TASK TO COMPLETE
Retype exactly the lines below, starting with the line that contains "Screen dimensions: 750x500" and ending with the last line; leave out any pictures.

:: PROVIDED RECORDS ::

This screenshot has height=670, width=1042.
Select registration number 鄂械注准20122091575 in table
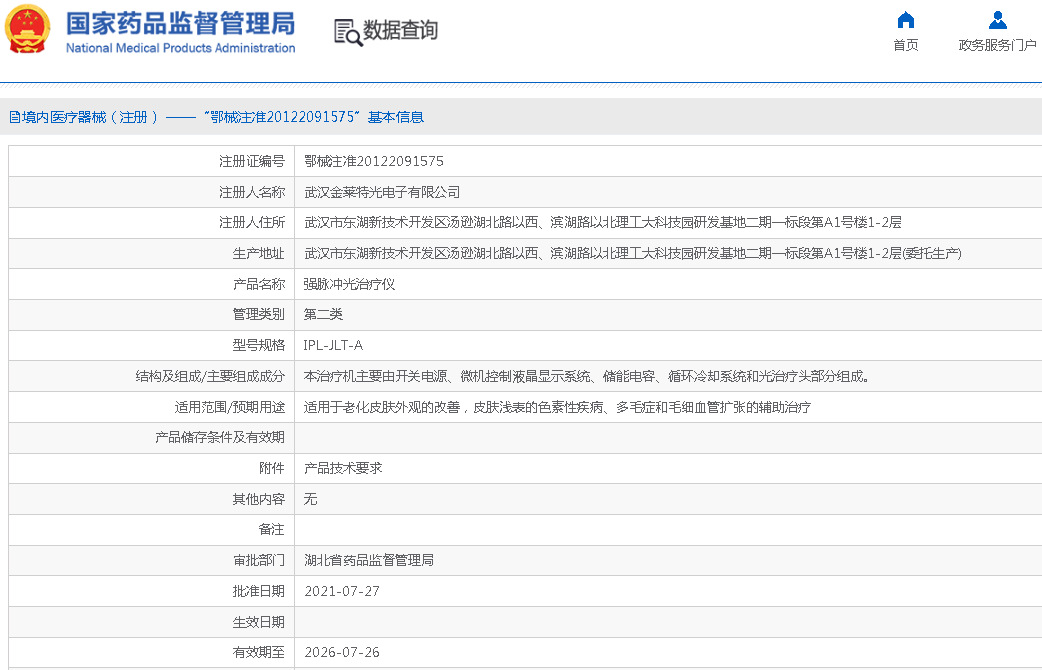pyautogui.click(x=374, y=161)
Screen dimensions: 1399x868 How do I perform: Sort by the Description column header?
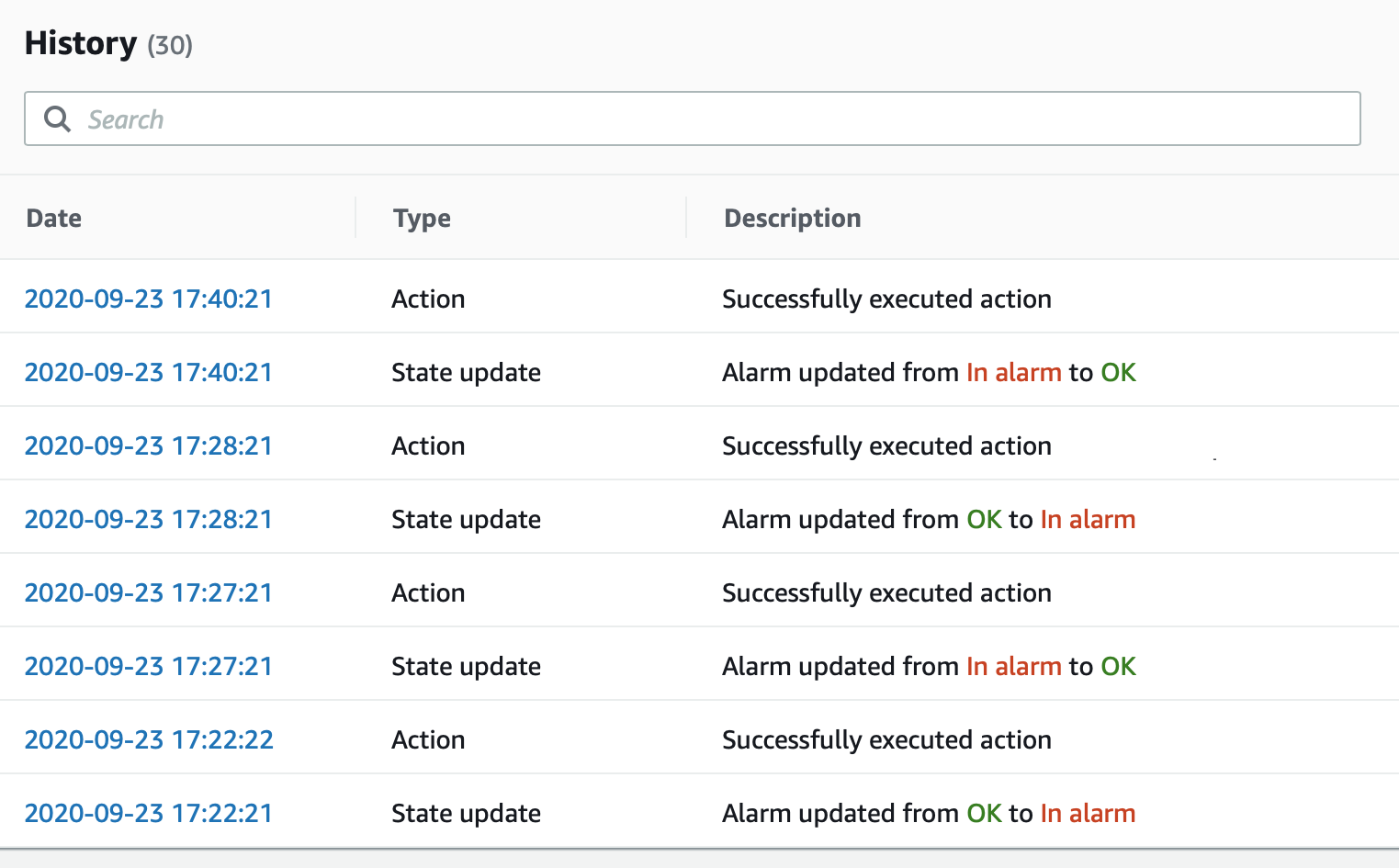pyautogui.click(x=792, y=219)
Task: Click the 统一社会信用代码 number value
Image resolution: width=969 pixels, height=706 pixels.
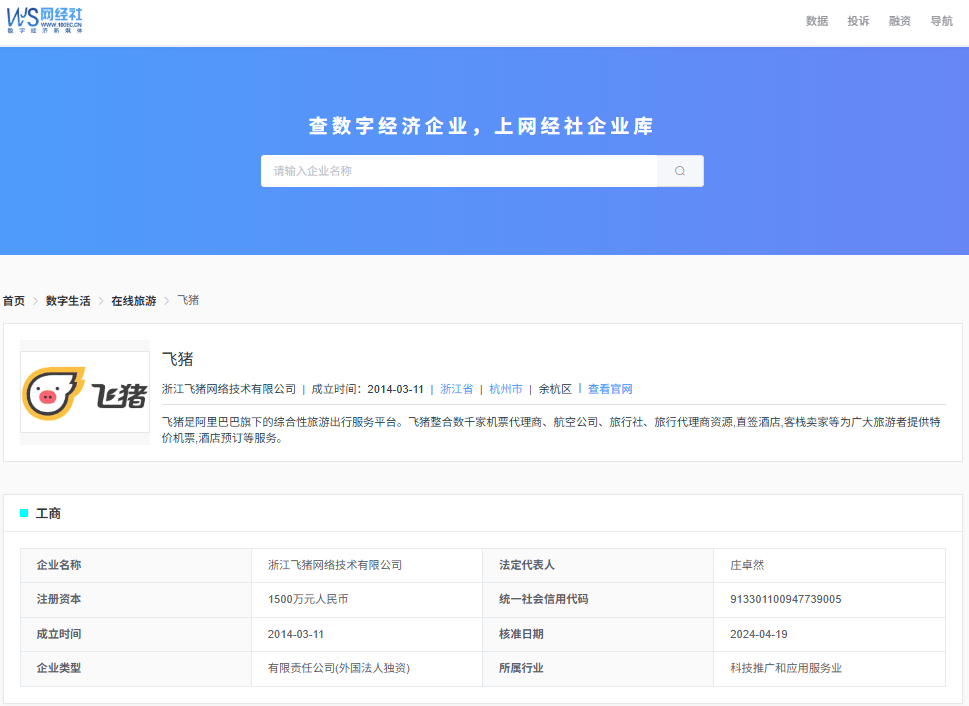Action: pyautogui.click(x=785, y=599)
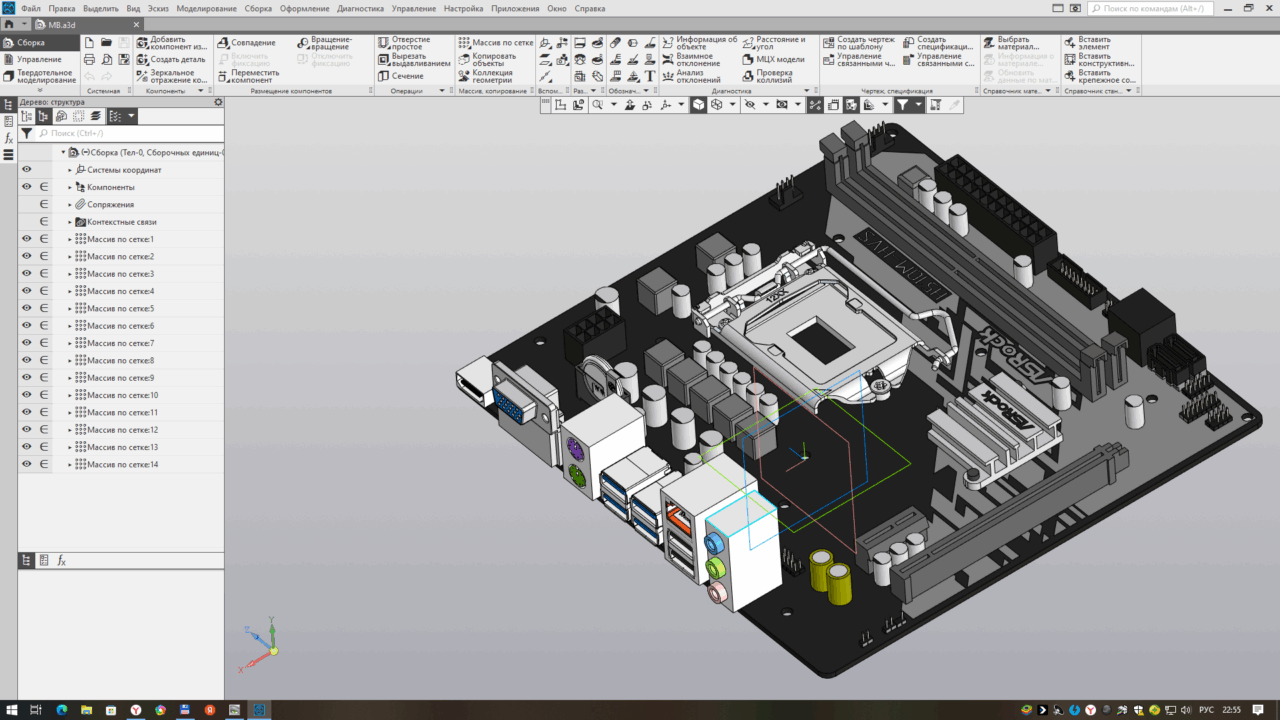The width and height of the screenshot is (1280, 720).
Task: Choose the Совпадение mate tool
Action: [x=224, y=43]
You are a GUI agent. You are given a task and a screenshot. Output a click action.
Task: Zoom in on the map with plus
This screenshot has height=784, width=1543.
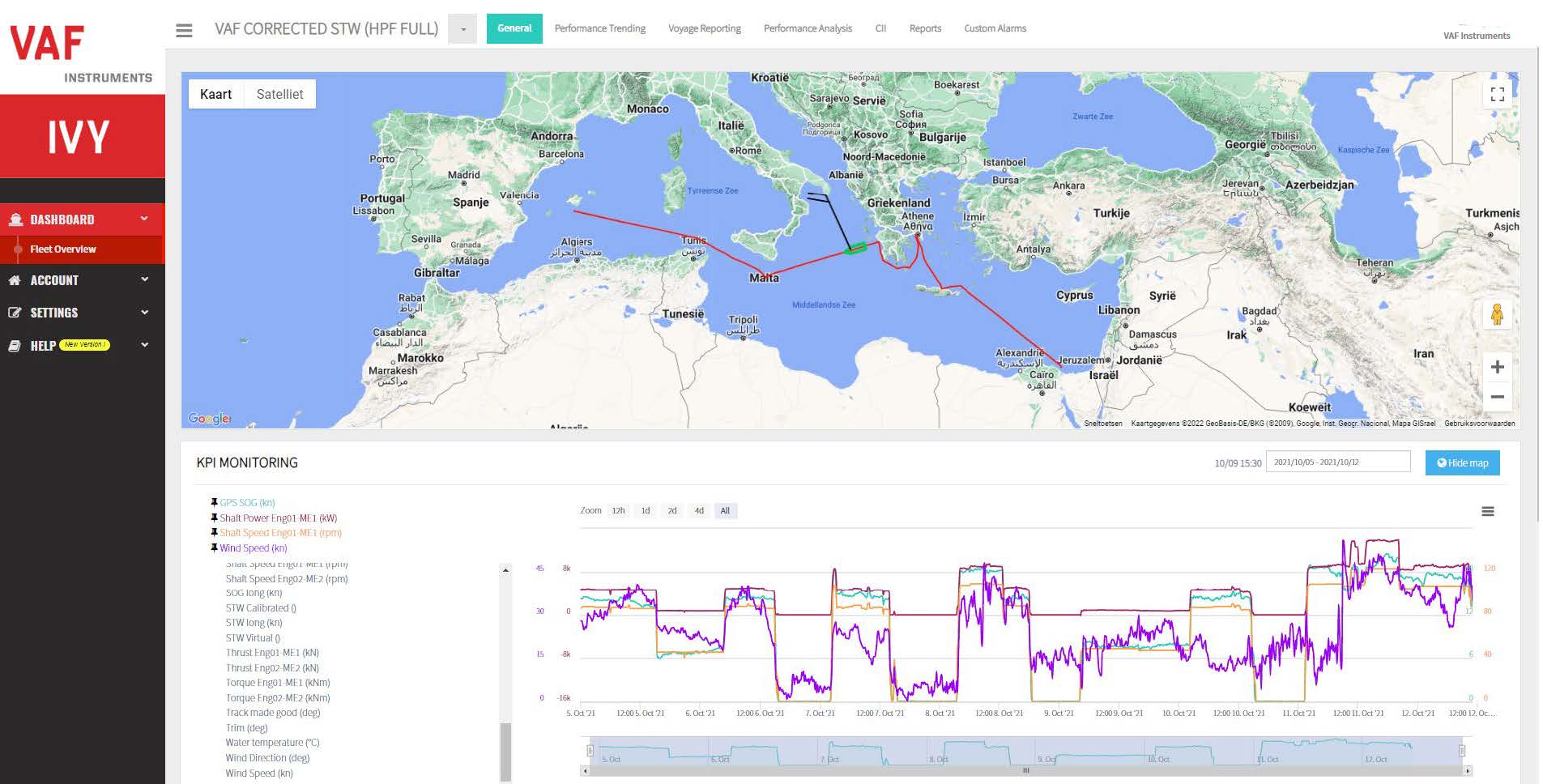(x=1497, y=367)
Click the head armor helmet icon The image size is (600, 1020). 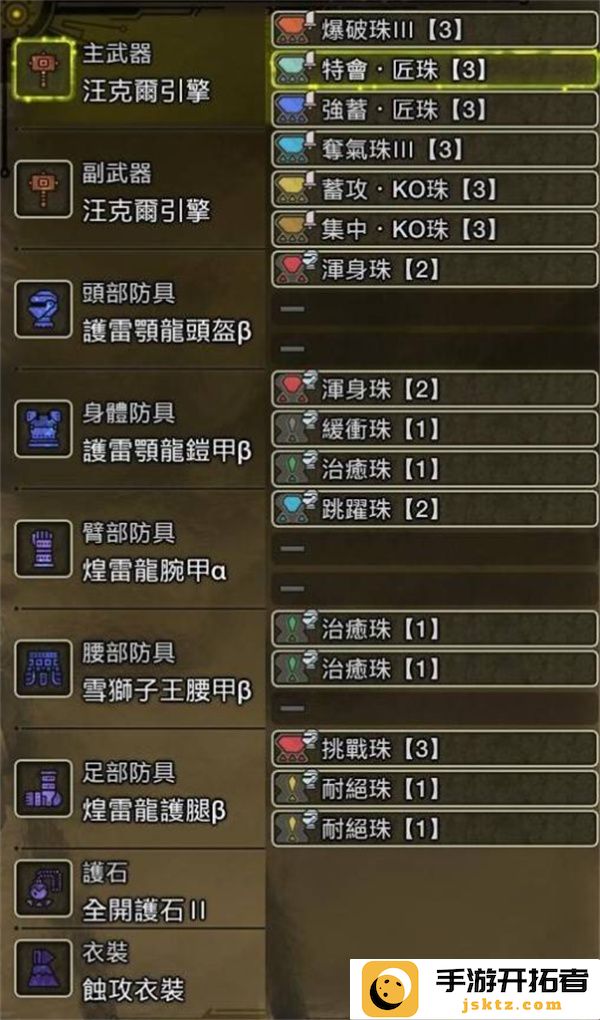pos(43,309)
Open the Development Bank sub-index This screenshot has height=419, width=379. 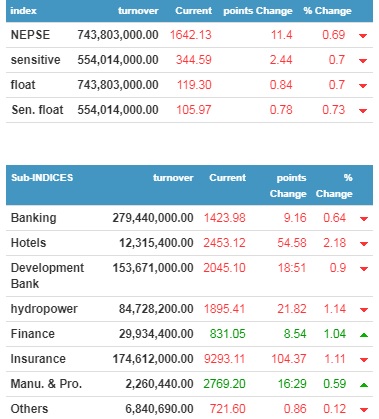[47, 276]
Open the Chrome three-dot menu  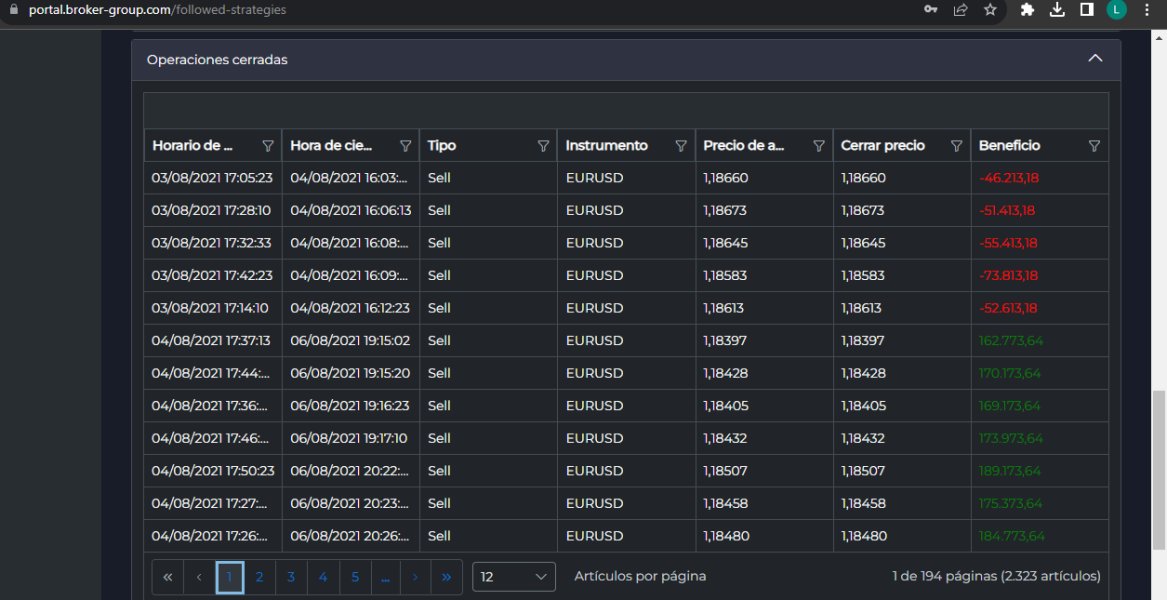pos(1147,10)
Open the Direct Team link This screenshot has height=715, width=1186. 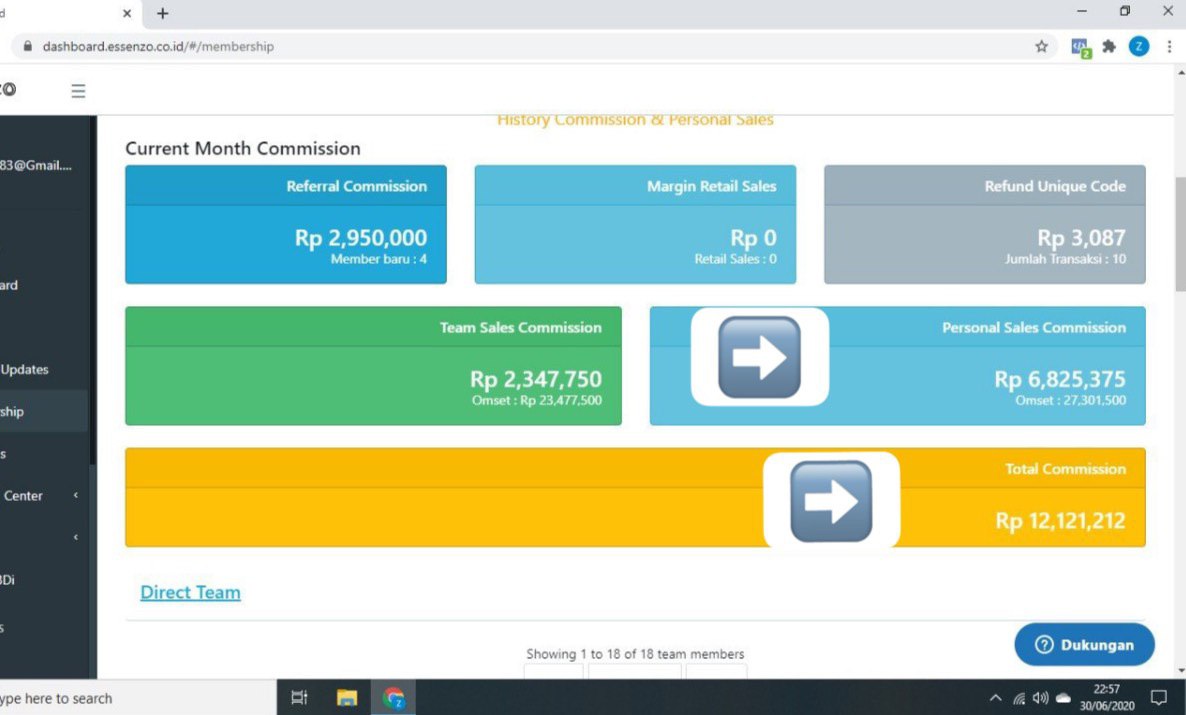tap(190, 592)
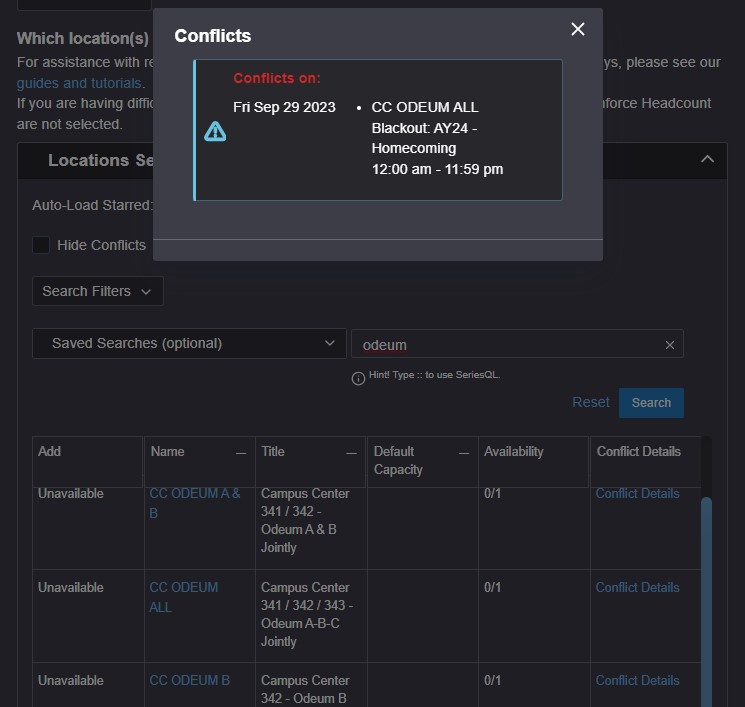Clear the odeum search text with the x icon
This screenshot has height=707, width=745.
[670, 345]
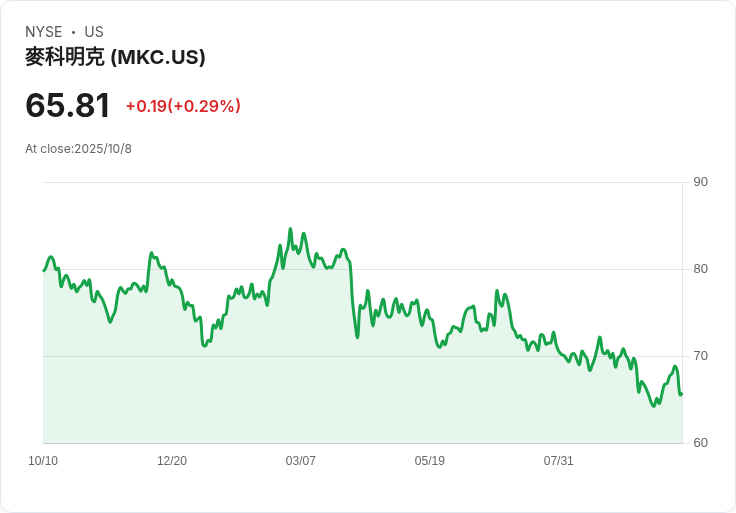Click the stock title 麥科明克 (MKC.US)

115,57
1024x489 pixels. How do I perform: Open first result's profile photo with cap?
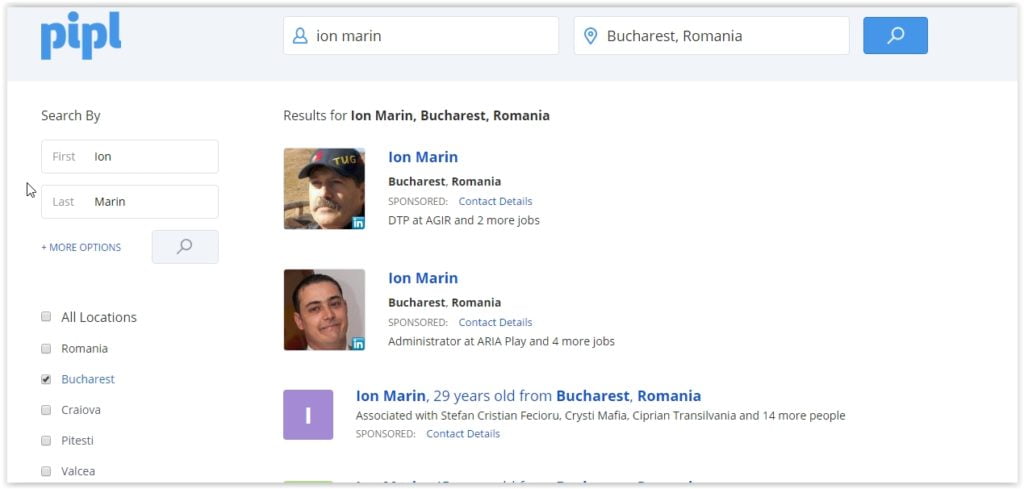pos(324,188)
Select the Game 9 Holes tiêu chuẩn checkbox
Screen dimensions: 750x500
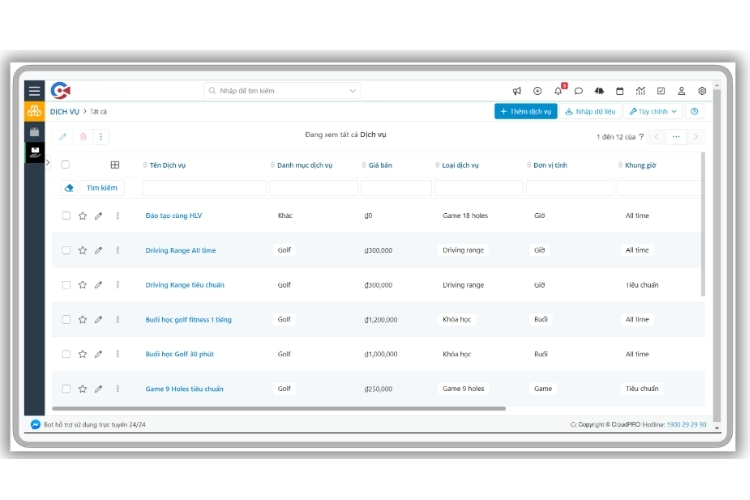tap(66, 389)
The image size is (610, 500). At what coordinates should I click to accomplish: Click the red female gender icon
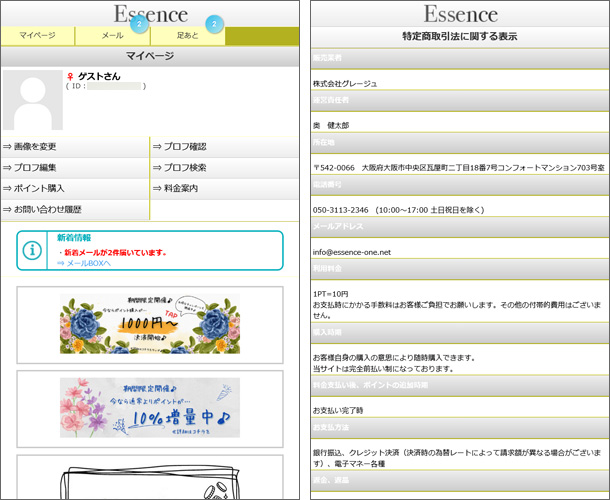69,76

:::

EXERCISE SOLUTION
Screen dimensions: 750x500
tap(66, 389)
The image size is (610, 500). At what coordinates should I click to accomplish: Click the red female gender icon
69,76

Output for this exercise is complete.